Filière Cacao: le cri d’alarme des producteurs ivoiriens

Réunis le lundi 23 février 2026 lors d’une cérémonie d’hommage à leurs leaders, les producteurs de cacao regroupés au sein de la plateforme ANAPROCI–SYNAP-CI ont lancé un appel solennel à la tenue d’assises nationales pour « sauver la filière ». Cette initiative intervient dans un contexte de fortes tensions sur la commercialisation, alors même que la Côte d’Ivoire demeure le premier producteur mondial de cacao.

Au cœur de la crise figure le décalage entre le prix officiel bord champ – fixé à 2 800 FCFA le kilogramme – et la réalité vécue sur le terrain. Annoncé comme une avancée majeure pour l’amélioration des revenus ruraux, ce prix a suscité espoir et adhésion. Mais des blocages dans la commercialisation sont venus en limiter l’effectivité. Des producteurs dénoncent des ponctions sur les sacs, des retards de paiement et la délivrance de simples reçus en lieu et place de règlements immédiats. Ces pratiques, jugées opaques et injustes, alimentent un climat de défiance.

Les causes de cette crise sont à la fois conjoncturelles et structurelles.
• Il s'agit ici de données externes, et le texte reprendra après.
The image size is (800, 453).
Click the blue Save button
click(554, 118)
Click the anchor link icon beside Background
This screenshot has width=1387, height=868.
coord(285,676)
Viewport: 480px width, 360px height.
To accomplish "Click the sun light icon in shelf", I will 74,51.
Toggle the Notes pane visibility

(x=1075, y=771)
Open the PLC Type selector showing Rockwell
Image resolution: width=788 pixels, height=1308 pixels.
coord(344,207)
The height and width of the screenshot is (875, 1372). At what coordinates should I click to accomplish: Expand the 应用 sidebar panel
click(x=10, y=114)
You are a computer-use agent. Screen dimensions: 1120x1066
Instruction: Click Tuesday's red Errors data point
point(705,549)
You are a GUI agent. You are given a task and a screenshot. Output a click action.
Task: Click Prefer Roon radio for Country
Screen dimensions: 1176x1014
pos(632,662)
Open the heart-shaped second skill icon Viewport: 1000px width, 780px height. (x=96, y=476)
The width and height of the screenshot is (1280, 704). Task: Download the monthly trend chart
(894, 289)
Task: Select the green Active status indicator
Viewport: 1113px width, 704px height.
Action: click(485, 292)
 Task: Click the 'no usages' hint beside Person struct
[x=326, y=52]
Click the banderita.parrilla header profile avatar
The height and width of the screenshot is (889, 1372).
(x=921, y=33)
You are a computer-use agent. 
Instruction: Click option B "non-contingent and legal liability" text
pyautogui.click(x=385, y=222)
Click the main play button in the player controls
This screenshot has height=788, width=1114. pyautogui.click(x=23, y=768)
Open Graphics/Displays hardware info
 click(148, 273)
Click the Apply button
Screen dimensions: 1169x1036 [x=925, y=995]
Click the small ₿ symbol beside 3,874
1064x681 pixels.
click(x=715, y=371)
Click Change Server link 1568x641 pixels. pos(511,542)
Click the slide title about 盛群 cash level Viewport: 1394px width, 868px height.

D’un point de vue structurel, la filière cacao ivoirienne repose sur un mécanisme de commercialisation administré, visant à stabiliser les prix et à sécuriser les revenus des producteurs. Toutefois, la multiplicité des intermédiaires, la complexité des circuits de collecte et les insuffisances de contrôle peuvent engendrer des distorsions. Lorsque la régulation ne parvient plus à garantir l’application effective du prix officiel, la crédibilité du système est fragilisée.

À cela s’ajoutent des facteurs conjoncturels : tensions sur les marchés internationaux, contraintes de trésorerie chez certains acheteurs, difficultés logistiques ou encore spéculations locales. Dans ce contexte, certains opérateurs peuvent être tentés de contourner les règles, notamment par des retenues informelles ou des paiements différés. Or, pour des exploitations familiales dont la trésorerie dépend quasi exclusivement de la vente des récoltes, tout retard ou toute ponction a un impact immédiat sur les conditions de vie.

Les conséquences de cette crise sont multiples. Sur le plan économique, l’instabilité de la commercialisation fragilise les revenus des producteurs et compromet leur capacité d’investissement dans l’entretien des plantations. À moyen terme, cela peut affecter la productivité et la qualité du cacao. Sur le plan social, la frustration nourrit un sentiment d’injustice et peut accroître les tensions dans les zones rurales. Enfin, au niveau macroéconomique, toute perturbation durable de la filière cacao – pilier des exportations ivoiriennes – représente un risque pour les équilibres budgétaires et la stabilité du secteur agricole.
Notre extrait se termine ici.